To look at the town it’s not hard to see it’s been heavily influenced by the Dutch and French. Franschhoek’s history dates back to 1687, when Simon van der Stel and 23 fellow Dutch settlers arrived in the region and set up a halfway station for passing ships. The following year three hundred French Huguenots arrived. The Dutch gave them land in exchange for their vinicultural knowledge. They integrated their cultures and three centuries later have left behind an indelible mark on the valley. Franschhoek is widely regarded as one of the premier viticulture regions in the world, with food to match and an unmistakably Dutch influence on their architecture.
The choice of cellar doors and vineyards to visit is long. Franschhoek has a wine tram that travels around the district providing transport for wine tasting customers. Franschhoek and Stellenbosch have many wines on offer. For those of you not familiar with South African wines, in addition to the usual varietals, South Africa is famous for its Chenin Blanc and also Pinotage which is a grape made by combining Pinot Noir and Cinsault.
We chose to visit just one vineyard, Kanonkop, in nearby Stellenbosch. Many years ago, Tim had received a special bottle of their Paul Sauer from a friend. The wine was so good he had not forgotten it. The tasting consisted of seven wines, including a Rose, and a variety of Pinotages. We tried a recent vintage plus a sample of the Reserve which came from 70 year old vines. They also treated us to an aged Pinotage and we were so enthused we purchaed a bottle each of their 2009 and 2011 library stock…and of course the Paul Sauer wine.
Wine tasting at Kanonkop cellar door.
As I’ve said, nothing could have prepared me the high quality of food in this town. When I made this discovery, I made every post a winner and are leaving town heavier than when I arrived.
Epice and Prodege – Both these restaurants were in our hotel, Le Quartier Francais. Protege is the more casual of the two, serving a delicious a la carte breakfast, and evening degustation meal. While we didn’t sample this degustation menu we did eat at Epice, their fine dining restaurant. It was sensational. Pictures speak a 1000 words so take a look at some of these dishes. And if you are thinking seven courses would cost an arm and a leg, wrong R895 ($86.43)

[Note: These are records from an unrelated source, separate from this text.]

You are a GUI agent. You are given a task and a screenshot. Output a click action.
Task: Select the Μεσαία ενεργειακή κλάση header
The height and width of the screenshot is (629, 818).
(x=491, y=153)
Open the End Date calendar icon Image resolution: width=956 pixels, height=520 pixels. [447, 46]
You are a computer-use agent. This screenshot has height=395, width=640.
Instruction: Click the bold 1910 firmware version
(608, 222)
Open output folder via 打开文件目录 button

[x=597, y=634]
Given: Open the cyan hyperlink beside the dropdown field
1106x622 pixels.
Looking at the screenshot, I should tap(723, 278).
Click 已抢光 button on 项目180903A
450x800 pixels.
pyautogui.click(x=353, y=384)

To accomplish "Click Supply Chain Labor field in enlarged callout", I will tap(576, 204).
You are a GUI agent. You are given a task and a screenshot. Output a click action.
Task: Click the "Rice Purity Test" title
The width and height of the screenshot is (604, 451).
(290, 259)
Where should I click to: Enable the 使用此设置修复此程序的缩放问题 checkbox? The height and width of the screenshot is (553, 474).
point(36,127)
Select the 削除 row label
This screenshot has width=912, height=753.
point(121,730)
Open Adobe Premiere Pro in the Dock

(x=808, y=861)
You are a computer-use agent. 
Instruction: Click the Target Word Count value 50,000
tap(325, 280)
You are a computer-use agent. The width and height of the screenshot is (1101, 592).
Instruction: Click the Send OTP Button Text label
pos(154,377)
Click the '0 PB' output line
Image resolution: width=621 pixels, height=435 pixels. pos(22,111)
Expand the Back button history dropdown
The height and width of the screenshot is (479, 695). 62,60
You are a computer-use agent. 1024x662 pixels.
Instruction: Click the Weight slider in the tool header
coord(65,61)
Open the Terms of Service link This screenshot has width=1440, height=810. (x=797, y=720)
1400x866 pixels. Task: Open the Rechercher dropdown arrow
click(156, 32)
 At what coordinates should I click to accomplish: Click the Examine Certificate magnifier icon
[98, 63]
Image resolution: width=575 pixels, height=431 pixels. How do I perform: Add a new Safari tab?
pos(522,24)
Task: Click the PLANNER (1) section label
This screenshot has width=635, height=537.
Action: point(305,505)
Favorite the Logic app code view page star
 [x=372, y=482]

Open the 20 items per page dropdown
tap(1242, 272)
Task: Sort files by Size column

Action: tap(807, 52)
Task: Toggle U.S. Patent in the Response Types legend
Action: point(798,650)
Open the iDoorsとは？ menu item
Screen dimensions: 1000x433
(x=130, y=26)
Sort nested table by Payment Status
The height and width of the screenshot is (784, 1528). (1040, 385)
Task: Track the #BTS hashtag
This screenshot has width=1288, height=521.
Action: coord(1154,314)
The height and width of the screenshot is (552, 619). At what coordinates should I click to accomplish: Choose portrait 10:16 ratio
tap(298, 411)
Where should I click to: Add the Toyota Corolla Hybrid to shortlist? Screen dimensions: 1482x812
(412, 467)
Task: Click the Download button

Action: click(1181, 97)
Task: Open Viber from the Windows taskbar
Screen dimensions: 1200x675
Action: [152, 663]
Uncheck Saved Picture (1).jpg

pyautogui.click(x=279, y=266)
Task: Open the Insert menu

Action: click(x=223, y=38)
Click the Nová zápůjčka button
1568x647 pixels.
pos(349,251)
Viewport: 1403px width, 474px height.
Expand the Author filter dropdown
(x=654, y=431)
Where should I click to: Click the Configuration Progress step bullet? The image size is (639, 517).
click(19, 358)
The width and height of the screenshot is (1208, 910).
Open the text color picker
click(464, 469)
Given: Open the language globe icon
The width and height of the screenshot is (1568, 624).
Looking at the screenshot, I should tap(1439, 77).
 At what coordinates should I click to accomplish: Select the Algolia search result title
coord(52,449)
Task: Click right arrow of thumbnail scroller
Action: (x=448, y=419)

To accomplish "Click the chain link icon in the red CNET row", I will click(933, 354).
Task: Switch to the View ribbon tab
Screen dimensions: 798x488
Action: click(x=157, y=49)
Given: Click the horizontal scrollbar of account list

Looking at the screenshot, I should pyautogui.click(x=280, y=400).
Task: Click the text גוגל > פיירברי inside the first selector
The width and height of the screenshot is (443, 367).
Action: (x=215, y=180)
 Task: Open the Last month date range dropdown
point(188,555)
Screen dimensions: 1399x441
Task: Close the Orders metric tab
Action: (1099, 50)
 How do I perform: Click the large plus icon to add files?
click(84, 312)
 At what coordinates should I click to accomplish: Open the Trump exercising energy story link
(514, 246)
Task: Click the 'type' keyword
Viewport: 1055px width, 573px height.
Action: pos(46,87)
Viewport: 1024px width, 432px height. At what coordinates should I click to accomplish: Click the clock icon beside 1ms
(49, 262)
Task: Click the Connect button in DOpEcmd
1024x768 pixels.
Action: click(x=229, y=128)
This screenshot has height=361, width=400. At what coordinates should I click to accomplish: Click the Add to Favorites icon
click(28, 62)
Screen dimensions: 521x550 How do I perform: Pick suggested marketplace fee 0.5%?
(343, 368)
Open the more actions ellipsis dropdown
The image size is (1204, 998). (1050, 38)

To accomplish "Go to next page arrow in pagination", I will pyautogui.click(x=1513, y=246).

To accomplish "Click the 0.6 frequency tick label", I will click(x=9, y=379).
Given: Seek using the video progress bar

This was the bread and butter course. The butter was replaced with fat from Wagu beef, beef jus, dukka and more
The sauce accompliments to this rare tuna were outstanding
Apple sobert to clense the palate
La Petite Colombe – is a food crown in Franschhoek. This restaurant is in the Leeu Estate and is the flagship property of the Leeu Collection.
We were welcomed into La Petite Colombe and escorted to the lounge. Here we had a drink and were served snacks, Yes, they were snacks because they were small, but flavours, textures, colours, were nothing short of Michelin Star. The handmade olive exploded in my mouth, releasing a refreshing and delicious brine.
After the snacks we were escorted to our table, where the serious food was served. Confit mussels, quail, langoustine, lamb and more. Every dish was exciting. The complexity of this food, how it was prepared and presented left me wondering.
These were the snack hidden in the three tiered garden.
The grass fed beef, cooked 2 ways.
Art and architecture
The main street of Franscbosch features many art galleries. The town reminds me of Santa Fe in New Mexico, USA, but on a smaller scale. The art varies from African influences, to local works and some bronze sculptures we fell in love with. Bronze hares made by South African artist Guy Du Toit, appeared in numerous poses outide our hotel, as well as other rabbits playing musical instrumens and the bronze Baboon sitting by the hotel’s swimming pool.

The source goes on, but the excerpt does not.